TB, cryptococcal meningitis key opportunistic infections
One in three deaths linked to AIDS worldwide is due to TB. Cryptococcal meningitis (an infection of the brain) affects hundreds of thousands of people living with HIV each year and accounts for 15 to 20 per cent of all AIDS-related deaths.
Other serious opportunistic infections contribute to AIDS-related mortality, although they can be cured, such as pneumocystis, bacterial pneumonia, and sepsis. However, very little attention has been paid to the detection and management of people living with advanced HIV, and access to diagnostic tests and treatment for many opportunistic infections is severely limited.
Lack of access to diagnosis and proper treatment for opportunistic infections
In countries where MSF works, diagnostic tools such as the CD4 cell count, which is needed to diagnose advanced HIV disease, are often missing. Tests which provide quick diagnosis of tuberculosis and cryptococcal meningitis, TB-Lam and CrAg LFA, also remain unavailable, particularly in primary healthcare centres where most people go for their healthcare needs.

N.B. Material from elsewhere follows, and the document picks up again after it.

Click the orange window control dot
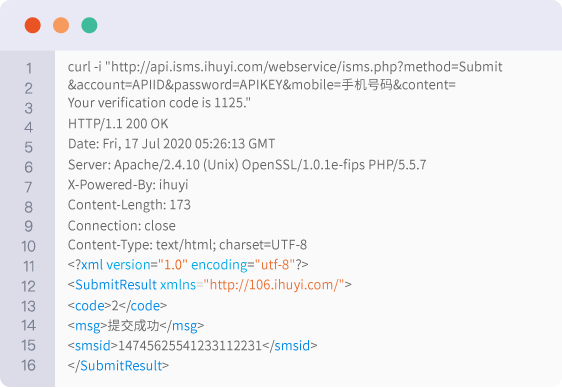 tap(61, 25)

"Many people go first to primary healthcare centres when they feel sick," explains Dr Van Cutsem. "If primary care clinics are not equipped and trained to detect advanced HIV, people at risk will remain undetected and untreated; they will deteriorate until they are terminally ill. Then some will be referred to hospitals often missing the basic tools to manage them."
Targets to reduce deaths likely to be missed
In 2016, UN member states endorsed the goal of cutting deaths from HIV/AIDS by 50 per cent by 2020, to less than 500,000 per year. Six months before this deadline, countries are far from achieving this target. AIDS-related deaths have reduced by only 30,000 in 12 months, down to 770,000 in 2018; this compares to 800,000 people dying in 2017 and 840,000 deaths in 2016. With these figures, mortality reduction is stagnating.

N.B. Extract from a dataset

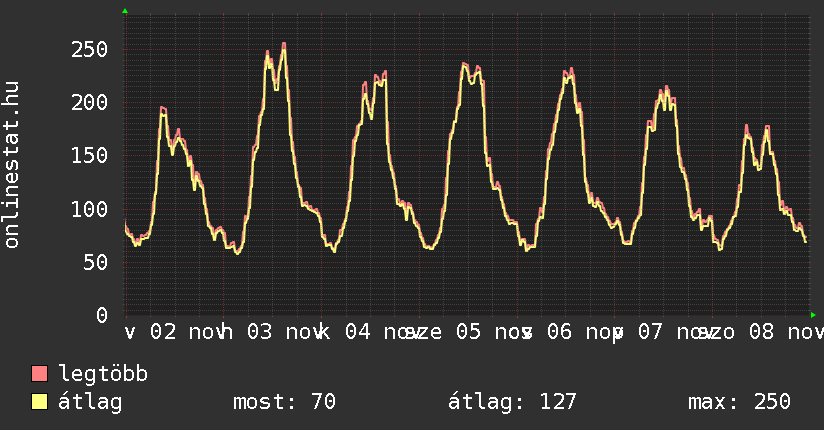
Task: Click the green arrow ending the X axis
Action: 814,315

UN member states also agreed to UNAIDS’s 90-90-90 targets where 90 per cent of people living with HIV know their status, 90 per cent of HIV positive people are on antiretroviral treatment, and 90 per cent of people on treatment have an undetectable viral load.
Earlier this year, MSF and the South African Department of Health demonstrated that it is possible to achieve the 90-90-90 targets and a possible reduction of HIV incidence in Eshowe, KwaZulu Natal province in South Africa, with intensive community-based services linked to primary care facilities supported by training, mentoring and monitoring.

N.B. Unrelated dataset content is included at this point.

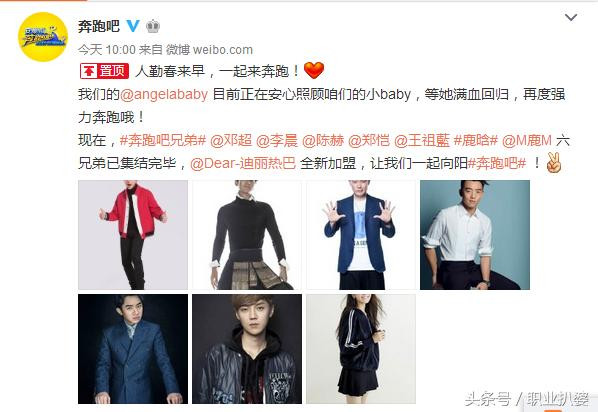Viewport: 598px width, 412px height.
Task: Click the blue V verified badge
Action: 133,26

While encouraging, Eshowe remains an exception and few other districts, provinces or countries will reach the 90-90-90 targets in 2020. In many countries, antiretroviral treatment coverage remains too low to impact mortality and illness. In particular, countries in the West and Central Africa region need to increase the number of people on treatment but are facing a shortfall in international funding, including for antiretroviral treatment scale-up. These countries and communities must urgently get the necessary resources and support to apply the community approaches of HIV testing and treatment, like in Eshowe.
Governments, ministries of health, international agencies, donors and partner organisations must step up efforts and focus to reduce the mortality of people living with HIV, with specific enhanced attention towards preventing, detecting and treating advanced HIV and AIDS.
“We cannot celebrate or talk of success while hundreds of thousands of people continue to die of AIDS every year, because they can not access basic HIV care, either because they live in countries that are neglected, because they are part of neglected population groups, or because of policies that choose to ignore them,” said Dr Van Cutsem. “Preventing, detecting and treating advanced HIV and AIDS demands more attention and funding, especially in low coverage settings such as West and Central Africa, and in neglected populations.”